(Saved data entries)
--
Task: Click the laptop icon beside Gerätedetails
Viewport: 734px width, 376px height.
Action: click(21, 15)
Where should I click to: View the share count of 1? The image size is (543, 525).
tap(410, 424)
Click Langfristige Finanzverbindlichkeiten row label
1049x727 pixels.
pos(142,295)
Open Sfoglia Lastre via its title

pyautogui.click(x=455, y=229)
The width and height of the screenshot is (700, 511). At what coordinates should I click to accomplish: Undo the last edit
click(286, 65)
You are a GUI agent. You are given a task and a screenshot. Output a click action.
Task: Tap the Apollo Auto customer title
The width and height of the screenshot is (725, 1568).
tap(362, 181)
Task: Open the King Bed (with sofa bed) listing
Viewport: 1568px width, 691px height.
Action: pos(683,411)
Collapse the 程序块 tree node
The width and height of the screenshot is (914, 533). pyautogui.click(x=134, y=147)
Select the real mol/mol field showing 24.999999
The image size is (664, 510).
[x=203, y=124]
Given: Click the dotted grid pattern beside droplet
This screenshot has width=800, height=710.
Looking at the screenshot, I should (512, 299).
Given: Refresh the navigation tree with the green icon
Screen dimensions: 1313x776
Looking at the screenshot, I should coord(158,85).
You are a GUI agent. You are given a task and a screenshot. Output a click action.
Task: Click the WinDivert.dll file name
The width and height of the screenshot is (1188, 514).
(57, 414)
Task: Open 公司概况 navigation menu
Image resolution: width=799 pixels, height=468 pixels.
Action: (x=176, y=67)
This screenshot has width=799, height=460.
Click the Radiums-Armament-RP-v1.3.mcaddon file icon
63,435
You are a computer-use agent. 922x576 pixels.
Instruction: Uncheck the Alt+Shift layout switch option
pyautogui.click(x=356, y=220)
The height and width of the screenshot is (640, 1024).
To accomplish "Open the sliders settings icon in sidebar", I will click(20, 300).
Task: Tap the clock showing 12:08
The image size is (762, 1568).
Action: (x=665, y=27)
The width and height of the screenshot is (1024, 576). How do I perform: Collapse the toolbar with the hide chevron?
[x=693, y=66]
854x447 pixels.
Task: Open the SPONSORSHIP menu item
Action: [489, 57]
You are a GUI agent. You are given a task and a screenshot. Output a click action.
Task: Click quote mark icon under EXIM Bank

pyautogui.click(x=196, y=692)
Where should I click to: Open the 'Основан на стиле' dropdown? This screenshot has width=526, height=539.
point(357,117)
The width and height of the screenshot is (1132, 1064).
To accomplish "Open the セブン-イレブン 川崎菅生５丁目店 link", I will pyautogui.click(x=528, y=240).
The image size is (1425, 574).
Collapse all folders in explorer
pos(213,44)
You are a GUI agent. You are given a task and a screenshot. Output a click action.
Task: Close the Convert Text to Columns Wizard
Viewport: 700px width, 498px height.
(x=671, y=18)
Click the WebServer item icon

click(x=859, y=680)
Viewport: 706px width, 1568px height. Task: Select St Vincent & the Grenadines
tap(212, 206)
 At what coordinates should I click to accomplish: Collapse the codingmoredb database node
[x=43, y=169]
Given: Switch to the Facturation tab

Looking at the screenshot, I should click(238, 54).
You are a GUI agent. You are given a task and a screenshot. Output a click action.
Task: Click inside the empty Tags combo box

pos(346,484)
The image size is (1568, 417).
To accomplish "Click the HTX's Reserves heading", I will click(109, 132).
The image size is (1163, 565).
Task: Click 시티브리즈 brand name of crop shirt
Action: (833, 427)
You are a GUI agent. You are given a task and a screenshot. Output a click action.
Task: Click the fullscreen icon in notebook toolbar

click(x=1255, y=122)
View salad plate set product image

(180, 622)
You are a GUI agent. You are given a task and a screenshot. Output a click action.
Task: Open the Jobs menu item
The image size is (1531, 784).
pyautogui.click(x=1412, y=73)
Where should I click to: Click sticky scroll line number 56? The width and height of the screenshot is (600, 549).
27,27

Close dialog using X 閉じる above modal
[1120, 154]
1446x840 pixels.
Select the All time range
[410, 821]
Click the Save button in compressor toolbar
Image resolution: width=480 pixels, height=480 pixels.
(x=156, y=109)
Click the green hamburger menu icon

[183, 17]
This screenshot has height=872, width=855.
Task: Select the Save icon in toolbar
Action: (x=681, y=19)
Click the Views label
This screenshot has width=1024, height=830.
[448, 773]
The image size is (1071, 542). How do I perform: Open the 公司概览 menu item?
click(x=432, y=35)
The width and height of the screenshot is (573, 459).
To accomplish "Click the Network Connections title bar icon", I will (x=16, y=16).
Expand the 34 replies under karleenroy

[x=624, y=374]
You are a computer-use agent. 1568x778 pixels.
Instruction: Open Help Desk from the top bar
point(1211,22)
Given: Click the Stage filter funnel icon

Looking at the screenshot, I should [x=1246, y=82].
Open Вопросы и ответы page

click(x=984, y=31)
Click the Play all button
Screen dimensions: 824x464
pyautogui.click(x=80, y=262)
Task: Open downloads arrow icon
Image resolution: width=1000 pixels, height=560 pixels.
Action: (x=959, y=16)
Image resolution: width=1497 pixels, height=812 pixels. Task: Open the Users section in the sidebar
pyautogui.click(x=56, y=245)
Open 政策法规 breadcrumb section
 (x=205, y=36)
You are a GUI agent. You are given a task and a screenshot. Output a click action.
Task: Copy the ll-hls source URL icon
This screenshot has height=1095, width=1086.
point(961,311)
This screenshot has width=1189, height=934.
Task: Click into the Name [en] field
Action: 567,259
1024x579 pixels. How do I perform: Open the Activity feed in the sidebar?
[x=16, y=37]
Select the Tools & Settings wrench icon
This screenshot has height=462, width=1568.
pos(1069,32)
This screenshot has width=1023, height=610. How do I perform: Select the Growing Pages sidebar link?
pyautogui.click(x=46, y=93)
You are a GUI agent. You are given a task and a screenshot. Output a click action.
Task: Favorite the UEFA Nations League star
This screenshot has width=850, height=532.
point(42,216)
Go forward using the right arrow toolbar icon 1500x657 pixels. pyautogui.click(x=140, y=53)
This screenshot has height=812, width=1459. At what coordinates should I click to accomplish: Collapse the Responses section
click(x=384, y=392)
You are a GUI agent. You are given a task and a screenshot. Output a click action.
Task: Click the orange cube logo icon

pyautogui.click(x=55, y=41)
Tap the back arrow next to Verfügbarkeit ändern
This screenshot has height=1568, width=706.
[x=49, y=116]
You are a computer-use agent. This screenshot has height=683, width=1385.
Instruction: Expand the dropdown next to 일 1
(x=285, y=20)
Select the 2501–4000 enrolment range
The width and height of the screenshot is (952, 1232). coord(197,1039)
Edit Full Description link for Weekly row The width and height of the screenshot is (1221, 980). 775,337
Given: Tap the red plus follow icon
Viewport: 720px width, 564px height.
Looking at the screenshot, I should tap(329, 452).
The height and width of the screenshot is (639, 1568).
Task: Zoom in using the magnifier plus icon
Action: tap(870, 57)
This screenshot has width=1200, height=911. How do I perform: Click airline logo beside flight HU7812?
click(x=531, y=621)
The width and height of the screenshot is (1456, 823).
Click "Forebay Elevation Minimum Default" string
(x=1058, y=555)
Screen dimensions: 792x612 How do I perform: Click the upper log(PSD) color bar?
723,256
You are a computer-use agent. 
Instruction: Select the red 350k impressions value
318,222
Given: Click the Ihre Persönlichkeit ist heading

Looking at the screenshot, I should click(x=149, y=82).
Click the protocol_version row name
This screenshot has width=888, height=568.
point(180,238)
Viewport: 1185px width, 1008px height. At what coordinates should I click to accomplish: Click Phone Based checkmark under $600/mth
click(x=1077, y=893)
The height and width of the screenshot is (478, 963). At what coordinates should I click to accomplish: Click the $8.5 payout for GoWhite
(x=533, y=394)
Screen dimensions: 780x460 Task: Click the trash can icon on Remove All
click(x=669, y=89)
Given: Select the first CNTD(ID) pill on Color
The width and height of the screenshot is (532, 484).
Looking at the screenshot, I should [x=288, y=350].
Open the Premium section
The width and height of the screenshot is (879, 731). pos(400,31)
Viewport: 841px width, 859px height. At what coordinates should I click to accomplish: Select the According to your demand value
--
Your goal: Return a word-for-word copy of the lines above from the one holding "Close dialog using X 閉じる above modal" through the one holding "The width and height of the screenshot is (573, 459).", with both of them included and nothing besides.

Exercise output:
Close dialog using X 閉じる above modal
[1120, 154]
1446x840 pixels.
Select the All time range
[410, 821]
Click the Save button in compressor toolbar
Image resolution: width=480 pixels, height=480 pixels.
(x=156, y=109)
Click the green hamburger menu icon

[183, 17]
This screenshot has height=872, width=855.
Task: Select the Save icon in toolbar
Action: (x=681, y=19)
Click the Views label
This screenshot has width=1024, height=830.
[448, 773]
The image size is (1071, 542). How do I perform: Open the 公司概览 menu item?
click(x=432, y=35)
The width and height of the screenshot is (573, 459).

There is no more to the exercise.